▸ Activity
Below are some records; return all of them exactly as they are.

═══ Material for this exercise

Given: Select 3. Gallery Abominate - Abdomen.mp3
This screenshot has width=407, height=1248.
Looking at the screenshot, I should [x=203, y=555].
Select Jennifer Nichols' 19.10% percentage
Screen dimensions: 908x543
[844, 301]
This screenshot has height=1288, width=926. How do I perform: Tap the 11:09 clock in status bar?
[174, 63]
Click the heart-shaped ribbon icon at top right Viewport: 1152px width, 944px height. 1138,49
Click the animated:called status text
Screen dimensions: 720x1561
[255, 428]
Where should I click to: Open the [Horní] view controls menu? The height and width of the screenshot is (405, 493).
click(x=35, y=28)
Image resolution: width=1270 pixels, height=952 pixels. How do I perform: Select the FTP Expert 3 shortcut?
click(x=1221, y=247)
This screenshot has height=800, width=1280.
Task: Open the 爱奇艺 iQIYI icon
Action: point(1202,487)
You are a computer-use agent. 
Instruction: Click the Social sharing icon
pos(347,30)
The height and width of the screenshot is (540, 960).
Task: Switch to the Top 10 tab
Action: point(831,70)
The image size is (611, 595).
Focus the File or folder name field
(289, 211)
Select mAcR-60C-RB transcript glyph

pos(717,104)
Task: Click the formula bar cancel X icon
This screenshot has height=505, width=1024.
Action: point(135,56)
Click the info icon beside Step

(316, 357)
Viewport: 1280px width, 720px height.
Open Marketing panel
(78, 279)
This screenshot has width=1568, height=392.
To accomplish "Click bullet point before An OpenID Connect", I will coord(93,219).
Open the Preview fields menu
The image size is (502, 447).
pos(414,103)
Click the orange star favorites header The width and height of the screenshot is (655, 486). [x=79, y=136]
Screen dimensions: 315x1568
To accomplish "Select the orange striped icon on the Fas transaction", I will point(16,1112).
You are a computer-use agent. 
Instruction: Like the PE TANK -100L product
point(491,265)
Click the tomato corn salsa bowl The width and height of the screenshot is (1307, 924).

══════

▸ Solved problem
Given: Select 3. Gallery Abominate - Abdomen.mp3
This screenshot has width=407, height=1248.
Looking at the screenshot, I should [x=203, y=555].
Select Jennifer Nichols' 19.10% percentage
Screen dimensions: 908x543
[844, 301]
This screenshot has height=1288, width=926. How do I perform: Tap the 11:09 clock in status bar?
[174, 63]
Click the heart-shaped ribbon icon at top right Viewport: 1152px width, 944px height. 1138,49
Click the animated:called status text
Screen dimensions: 720x1561
[255, 428]
Where should I click to: Open the [Horní] view controls menu? The height and width of the screenshot is (405, 493).
click(x=35, y=28)
Image resolution: width=1270 pixels, height=952 pixels. How do I perform: Select the FTP Expert 3 shortcut?
click(x=1221, y=247)
This screenshot has height=800, width=1280.
Task: Open the 爱奇艺 iQIYI icon
Action: point(1202,487)
You are a computer-use agent. 
Instruction: Click the Social sharing icon
pos(347,30)
The height and width of the screenshot is (540, 960).
Task: Switch to the Top 10 tab
Action: point(831,70)
The image size is (611, 595).
Focus the File or folder name field
(289, 211)
Select mAcR-60C-RB transcript glyph

pos(717,104)
Task: Click the formula bar cancel X icon
This screenshot has height=505, width=1024.
Action: point(135,56)
Click the info icon beside Step

(316, 357)
Viewport: 1280px width, 720px height.
Open Marketing panel
(78, 279)
This screenshot has width=1568, height=392.
To accomplish "Click bullet point before An OpenID Connect", I will coord(93,219).
Open the Preview fields menu
The image size is (502, 447).
pos(414,103)
Click the orange star favorites header The width and height of the screenshot is (655, 486). [x=79, y=136]
Screen dimensions: 315x1568
To accomplish "Select the orange striped icon on the Fas transaction", I will point(16,1112).
You are a computer-use agent. 
Instruction: Like the PE TANK -100L product
point(491,265)
Click the tomato corn salsa bowl The width and height of the screenshot is (1307, 924).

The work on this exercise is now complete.